> _Exercise_:
In the research summary below, how are exosomes described?

> _Excerpted text_:
═══

Jacqueline Parchem, MD (2019-2023)
Award: SMFM/AAOGF Scholar
Site of Research: University of Texas
Title of Research: Modulation of Neural Tube Closure by Amniotic Fluid Exosomes
Neural tube defects (NTDs) are devastating birth defects that result from failure of neural tube closure during early fetal development. In spina bifida, trauma to the exposed spinal cord results in irreversible neurologic injury. Despite advances in fetal surgery, the majority of children remain unable walk and have lifelong disability. Therefore, innovative prenatal interventions have the potential to reduce residual deficits children with NTDs. To identify mechanisms governing neural tube closure and neural injury in NTDs, our study focuses on the role of amniotic fluid (AF) exosomes. Exosomes are naturally-occurring nanovesicles in the AF that facilitate cell communication through the exchange of molecular messages. While exosomes have been shown to be important for a number developmental and disease processes, the role of AF exosomes in fetal neurodevelopment is unknown. We will use a combination of in-depth molecular analyses of human AF samples and experiments in mice and cell culture to test our central hypothesis that AF exosomes modulate neural tube development and injury in NTDs. We will further test an innovative prenatal treatment strategy to determine the potential of exosome-based fetal therapy.

═══

[Stored records]
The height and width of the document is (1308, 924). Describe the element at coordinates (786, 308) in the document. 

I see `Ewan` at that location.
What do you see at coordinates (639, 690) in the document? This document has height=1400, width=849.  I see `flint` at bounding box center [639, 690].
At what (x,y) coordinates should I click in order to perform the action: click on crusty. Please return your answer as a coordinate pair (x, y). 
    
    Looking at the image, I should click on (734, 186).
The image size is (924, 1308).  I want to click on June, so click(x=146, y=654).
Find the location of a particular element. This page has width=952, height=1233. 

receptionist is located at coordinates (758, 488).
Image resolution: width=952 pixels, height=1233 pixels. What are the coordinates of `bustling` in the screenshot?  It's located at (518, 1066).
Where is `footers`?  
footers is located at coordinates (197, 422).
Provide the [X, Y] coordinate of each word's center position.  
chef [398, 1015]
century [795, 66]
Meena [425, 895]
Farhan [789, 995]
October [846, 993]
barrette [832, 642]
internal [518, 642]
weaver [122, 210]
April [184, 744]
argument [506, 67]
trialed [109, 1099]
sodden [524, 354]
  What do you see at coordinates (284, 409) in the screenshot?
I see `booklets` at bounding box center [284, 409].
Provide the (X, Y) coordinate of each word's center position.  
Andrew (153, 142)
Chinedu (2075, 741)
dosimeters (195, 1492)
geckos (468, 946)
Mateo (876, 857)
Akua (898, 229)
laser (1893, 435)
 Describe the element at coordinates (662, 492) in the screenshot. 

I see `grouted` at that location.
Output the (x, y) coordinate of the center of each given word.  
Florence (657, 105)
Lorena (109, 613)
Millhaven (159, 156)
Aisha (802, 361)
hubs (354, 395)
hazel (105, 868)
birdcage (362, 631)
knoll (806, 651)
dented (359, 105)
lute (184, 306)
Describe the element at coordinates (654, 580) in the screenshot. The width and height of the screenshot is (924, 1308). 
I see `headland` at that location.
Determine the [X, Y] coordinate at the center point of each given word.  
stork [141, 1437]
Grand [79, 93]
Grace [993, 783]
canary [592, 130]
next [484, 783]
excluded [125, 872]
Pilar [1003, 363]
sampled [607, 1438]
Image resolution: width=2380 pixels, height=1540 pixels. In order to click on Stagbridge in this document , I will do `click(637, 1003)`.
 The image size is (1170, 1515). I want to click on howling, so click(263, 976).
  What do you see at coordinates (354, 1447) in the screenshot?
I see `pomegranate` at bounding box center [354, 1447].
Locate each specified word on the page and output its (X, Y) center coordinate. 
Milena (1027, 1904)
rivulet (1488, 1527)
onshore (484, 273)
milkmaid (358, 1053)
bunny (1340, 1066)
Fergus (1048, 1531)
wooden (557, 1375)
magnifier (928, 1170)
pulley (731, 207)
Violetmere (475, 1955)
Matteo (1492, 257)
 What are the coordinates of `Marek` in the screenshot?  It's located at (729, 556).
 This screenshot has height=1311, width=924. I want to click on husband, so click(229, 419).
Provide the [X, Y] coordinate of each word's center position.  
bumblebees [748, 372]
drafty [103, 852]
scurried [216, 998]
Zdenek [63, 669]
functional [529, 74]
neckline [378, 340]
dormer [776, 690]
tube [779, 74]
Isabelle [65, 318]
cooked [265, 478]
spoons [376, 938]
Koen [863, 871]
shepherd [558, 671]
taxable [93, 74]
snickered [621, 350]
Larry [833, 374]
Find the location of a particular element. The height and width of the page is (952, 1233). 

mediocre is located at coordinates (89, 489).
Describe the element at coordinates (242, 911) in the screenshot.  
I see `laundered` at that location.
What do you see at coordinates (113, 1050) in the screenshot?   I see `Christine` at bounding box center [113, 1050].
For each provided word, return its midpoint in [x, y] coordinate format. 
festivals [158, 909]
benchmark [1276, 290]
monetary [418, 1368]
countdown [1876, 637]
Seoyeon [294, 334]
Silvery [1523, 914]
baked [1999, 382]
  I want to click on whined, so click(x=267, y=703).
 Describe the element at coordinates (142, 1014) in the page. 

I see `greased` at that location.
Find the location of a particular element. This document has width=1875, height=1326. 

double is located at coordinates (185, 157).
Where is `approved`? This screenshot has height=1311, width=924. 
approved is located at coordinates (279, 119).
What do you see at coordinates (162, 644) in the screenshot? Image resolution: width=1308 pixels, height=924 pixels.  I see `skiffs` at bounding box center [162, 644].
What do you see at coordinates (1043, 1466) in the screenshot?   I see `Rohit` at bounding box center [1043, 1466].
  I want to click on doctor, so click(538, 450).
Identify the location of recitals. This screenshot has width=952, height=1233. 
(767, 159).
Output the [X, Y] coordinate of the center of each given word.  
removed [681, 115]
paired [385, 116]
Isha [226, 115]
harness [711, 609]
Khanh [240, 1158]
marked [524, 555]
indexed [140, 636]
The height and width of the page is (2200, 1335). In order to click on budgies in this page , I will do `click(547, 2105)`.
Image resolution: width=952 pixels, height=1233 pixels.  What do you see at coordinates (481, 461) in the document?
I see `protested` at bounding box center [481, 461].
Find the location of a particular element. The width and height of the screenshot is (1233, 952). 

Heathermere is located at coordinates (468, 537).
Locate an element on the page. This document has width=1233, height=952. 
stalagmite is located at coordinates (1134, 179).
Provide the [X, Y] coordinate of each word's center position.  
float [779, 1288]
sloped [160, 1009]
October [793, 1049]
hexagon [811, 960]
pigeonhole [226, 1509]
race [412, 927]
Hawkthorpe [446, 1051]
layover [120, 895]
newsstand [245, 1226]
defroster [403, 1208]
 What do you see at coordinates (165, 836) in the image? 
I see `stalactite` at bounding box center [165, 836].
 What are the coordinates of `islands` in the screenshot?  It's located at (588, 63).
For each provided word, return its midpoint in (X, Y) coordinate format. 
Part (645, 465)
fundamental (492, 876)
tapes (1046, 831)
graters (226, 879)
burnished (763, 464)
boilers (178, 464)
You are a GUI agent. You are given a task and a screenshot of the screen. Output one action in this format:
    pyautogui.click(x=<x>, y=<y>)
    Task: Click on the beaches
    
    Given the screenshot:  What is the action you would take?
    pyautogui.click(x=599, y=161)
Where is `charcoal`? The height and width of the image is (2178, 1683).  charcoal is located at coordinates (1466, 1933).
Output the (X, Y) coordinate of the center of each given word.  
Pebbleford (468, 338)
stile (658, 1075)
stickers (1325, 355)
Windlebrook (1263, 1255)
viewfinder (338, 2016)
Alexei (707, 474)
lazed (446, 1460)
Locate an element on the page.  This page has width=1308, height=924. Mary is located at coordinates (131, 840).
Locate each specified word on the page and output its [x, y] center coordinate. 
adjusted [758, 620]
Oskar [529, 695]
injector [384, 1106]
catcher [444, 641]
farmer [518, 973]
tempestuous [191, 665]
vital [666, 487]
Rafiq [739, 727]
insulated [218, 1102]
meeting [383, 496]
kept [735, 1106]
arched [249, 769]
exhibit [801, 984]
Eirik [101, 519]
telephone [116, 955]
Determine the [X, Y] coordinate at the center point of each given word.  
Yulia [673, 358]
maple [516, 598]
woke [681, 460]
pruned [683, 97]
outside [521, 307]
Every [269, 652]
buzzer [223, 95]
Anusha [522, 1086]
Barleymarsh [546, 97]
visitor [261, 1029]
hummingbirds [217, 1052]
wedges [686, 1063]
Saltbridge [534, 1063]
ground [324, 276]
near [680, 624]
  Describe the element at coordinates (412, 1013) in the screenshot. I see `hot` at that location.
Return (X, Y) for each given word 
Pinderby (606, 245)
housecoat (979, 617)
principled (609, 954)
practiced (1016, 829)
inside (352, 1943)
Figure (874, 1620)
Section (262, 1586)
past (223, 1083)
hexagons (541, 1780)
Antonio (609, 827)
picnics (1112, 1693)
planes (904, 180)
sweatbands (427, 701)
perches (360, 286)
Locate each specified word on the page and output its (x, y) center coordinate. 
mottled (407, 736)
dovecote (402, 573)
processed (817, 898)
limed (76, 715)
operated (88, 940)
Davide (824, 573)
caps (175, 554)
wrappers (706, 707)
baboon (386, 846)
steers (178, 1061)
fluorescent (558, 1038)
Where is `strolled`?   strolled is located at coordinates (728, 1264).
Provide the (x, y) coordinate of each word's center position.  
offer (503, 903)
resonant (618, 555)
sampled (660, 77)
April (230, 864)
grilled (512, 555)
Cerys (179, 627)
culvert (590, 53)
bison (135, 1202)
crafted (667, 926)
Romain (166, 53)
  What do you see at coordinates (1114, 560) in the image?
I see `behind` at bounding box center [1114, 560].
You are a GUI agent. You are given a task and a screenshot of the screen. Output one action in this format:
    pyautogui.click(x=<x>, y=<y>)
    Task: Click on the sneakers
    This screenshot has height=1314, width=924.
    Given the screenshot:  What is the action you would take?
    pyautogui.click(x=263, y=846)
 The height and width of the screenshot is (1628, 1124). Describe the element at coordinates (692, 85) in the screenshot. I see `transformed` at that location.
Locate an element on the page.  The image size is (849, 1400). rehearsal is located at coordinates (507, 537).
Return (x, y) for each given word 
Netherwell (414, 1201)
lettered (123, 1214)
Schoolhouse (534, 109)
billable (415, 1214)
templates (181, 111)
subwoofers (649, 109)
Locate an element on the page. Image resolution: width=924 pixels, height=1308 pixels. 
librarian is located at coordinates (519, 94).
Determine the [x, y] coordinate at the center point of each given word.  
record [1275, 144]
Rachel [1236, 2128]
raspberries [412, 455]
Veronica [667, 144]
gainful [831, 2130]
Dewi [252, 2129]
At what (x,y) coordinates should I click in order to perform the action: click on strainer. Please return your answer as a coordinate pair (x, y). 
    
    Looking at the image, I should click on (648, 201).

═══

> _Task output_:
They are naturally-occurring nanovesicles in the amniotic fluid that facilitate cell communication through the exchange of molecular messages.